Not mine. My remaining tube was clenched, holding every last bit of dye, and any possibility for pregnancy, in a tight fist. The doctor was clear and clinical, dismissive even, in his diagnosis. “You won’t be able to get pregnant again.” Maybe he was trying to be helpful, I don’t know but my heart was breaking in that moment and all I wanted to do was run out of there as quick as I could and collapse in tears.
My sweet husband tried to comfort me as best as he knew how. But how do you comfort someone who’s heart just broke? What do you do when your dream dies? We left the hospital dejected, undone, and not sure what our options were. I’d suffered a tubal or ectopic pregnancy several months earlier and after surgery to fix my remaining but damaged fallopian tube we’d learned the cold truth. This mama of one child who wanted five would have one. Unless we adopted.
God has a sense of humor I guess because I’m the woman who loves the chaos, the mess and the noise children bring to a home. Crumbs and crayons, big family blessings, fights and friendships, noisy meals around a big farmhouse table. Always my heart, my dream.
In His wisdom and graciousness, He’d given us one amazing daughter two and a half years earlier. And now He asked, can that be enough? But it wasn’t, not for a long time. This mama’s heart was broken and recovery was long, and 3 failed adoption attempts later, painful. I learned, albeit slowly, how God always has future generations in view.

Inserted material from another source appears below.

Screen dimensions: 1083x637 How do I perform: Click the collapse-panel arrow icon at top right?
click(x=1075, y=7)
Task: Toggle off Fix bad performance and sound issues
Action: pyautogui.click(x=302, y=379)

Because sometimes it’s about something bigger than ourselves.
Three strikes and I was out. To say I was ticked at God is an understatement. In my limited experience as a recently saved young-in-the-Lord Christian I mistakenly believed God was my personal ouija board and all I needed to do was push Him around a bit to get the answer I wanted.
Not so much.
I took a long way around to learn God doesn’t work like that. He’s after something much bigger. And He always has future generations in view. Always. Because of this:
God is not interested in my happiness but in my highest good.
As our daughter grew up, she started revealing gifts and talents that astounded us and He began to teach us how to dig deep and bring out those gifts, polish them up and offer them to the world. He showed us her life was going to be a public one, her ministry large and far reaching and she needed our full attention to help her get there. We began our journey together discovering the music business and learning all we could to help her launch her dreams.
He also taught me something else. Sometimes God allows in His wisdom what He can prevent by His power.
He gave us one child with a world class gift, one with a purpose far bigger than I’d imagined and He said, “Can you take this on? Will you? Will you be satisfied with the road you’re on no matter where it leads?” Then He took my heart hostage as He gently whispered,
“Am I enough?”
God never asks a question He doesn’t have the answer to so I let Him answer.
And He is. He’s everything and there’s nothing I’d trade for the life I’ve been blessed to have. He taught me the most valuable lesson of all. To love Him for who He is, not for what He gives. In spite of my slow to learn heart, God gave us an incredible and loving child and now a wonderful son-in-law and 2 precious grand children who are my absolute heartbeats.
But being the mom of an only child didn’t start out as a blessing. Every baby shower was pure torture for a long time. I hated Babies-R-Us and rushed out of there right after buying a gift card. I didn’t want to have to shop the aisles looking at all the adorable baby stuff I’d never again use. Self-pity clawed at me, reminding me Who was really to blame. Or so I thought.
God, in His wisdom, taught me huge life lessons by not giving me my hearts desire.
Sometimes a hard diagnosis and a hard truth turns into a big blessing.
It may come disguised as tragedy or loss but in time and with perspective, the dark edges turn clear and what started out as a clenched fist of loss turns into God’s open hand of blessing.
It just doesn’t always look like it at first.